Krach attackiert Bundesregierung: Reformen "überhastet und ungerecht"
Xaver Dussen vanKrach attackiert Bundesregierung: Reformen "überhastet und ungerecht"
Steffen Krach, SPD-Vorsitzender und Oberbürgermeisterkandidat in Berlin, hat die Reformpolitik der Bundesregierung offen kritisiert. Die aktuellen Vorschläge seien überhastet, ungerecht und ohne klare Zukunftsvision, so Krach.
Er warf der Koalition aus Konservativen und Sozialdemokraten vor, sich zu einseitig auf Sparmaßnahmen im Sozial- und Gesundheitsbereich zu konzentrieren. Die geplanten Kürzungen würden vor allem die Berliner Bevölkerung hart treffen, erklärte er, und bezeichnete das Paket als ungerecht.
Zudem kritisierte Krach die Kommunikation der Regierung scharf: Es fehle eine schlüssige Begründung für die Reformen. Statt täglich neue Kürzungspläne zu verkünden, forderte er die Verantwortlichen auf, sich auf einen ausgewogenen und fairen Plan zu verständigen.
Der SPD-Politiker beschrieb eine düstere Stimmung unter den Wählern, die zunehmend verärgert und verunsichert seien. Um die Kluft zwischen Politik und Bürgern zu veranschaulichen, lud er Kanzler und Minister ein, mit ihm an einem Berliner Informationsstand die öffentliche Stimmung hautnah mitzuerleben.

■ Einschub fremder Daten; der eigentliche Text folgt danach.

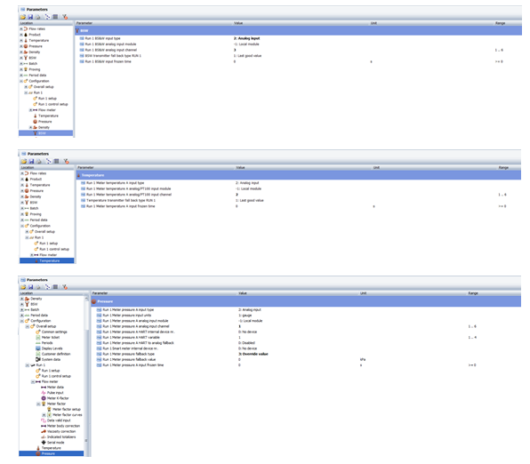Select the Viscosity correction node
530x464 pixels.
tap(61, 431)
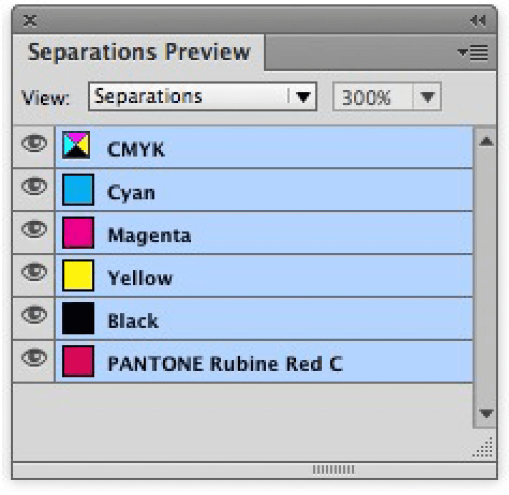
Task: Close the Separations Preview panel
Action: click(30, 21)
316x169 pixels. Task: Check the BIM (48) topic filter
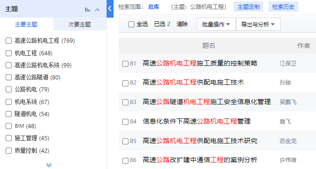tap(8, 126)
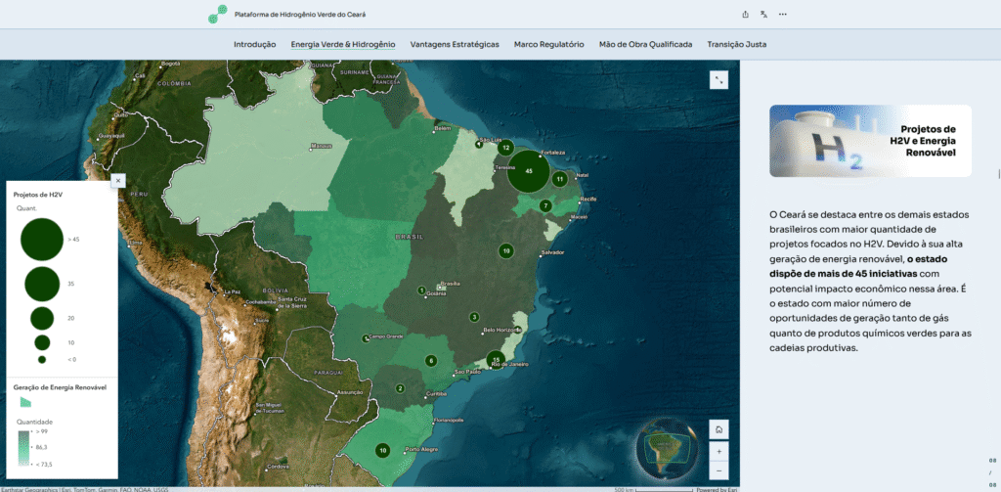
Task: Zoom in on the map
Action: tap(718, 452)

Krach zeigt sich pessimistisch, dass vor der Sommerpause noch eine Einigung auf ein Reformpaket gelingt. Fairness stehe über Tempo, betonte er – notfalls müsse der Prozess verzögert werden.

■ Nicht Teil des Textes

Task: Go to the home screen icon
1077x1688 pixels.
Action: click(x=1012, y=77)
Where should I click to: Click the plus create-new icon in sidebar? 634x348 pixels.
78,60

Die Kritik unterstreicht die tiefen Gräben in der Reformdebatte der Regierung. Krachs Forderungen nach mehr Gerechtigkeit und Transparenz spiegeln die Sorgen vieler Bürger wider, die die Auswirkungen der Pläne direkt spüren würden. Mit weiteren Verhandlungen ist erst nach der Sommerpause zu rechnen.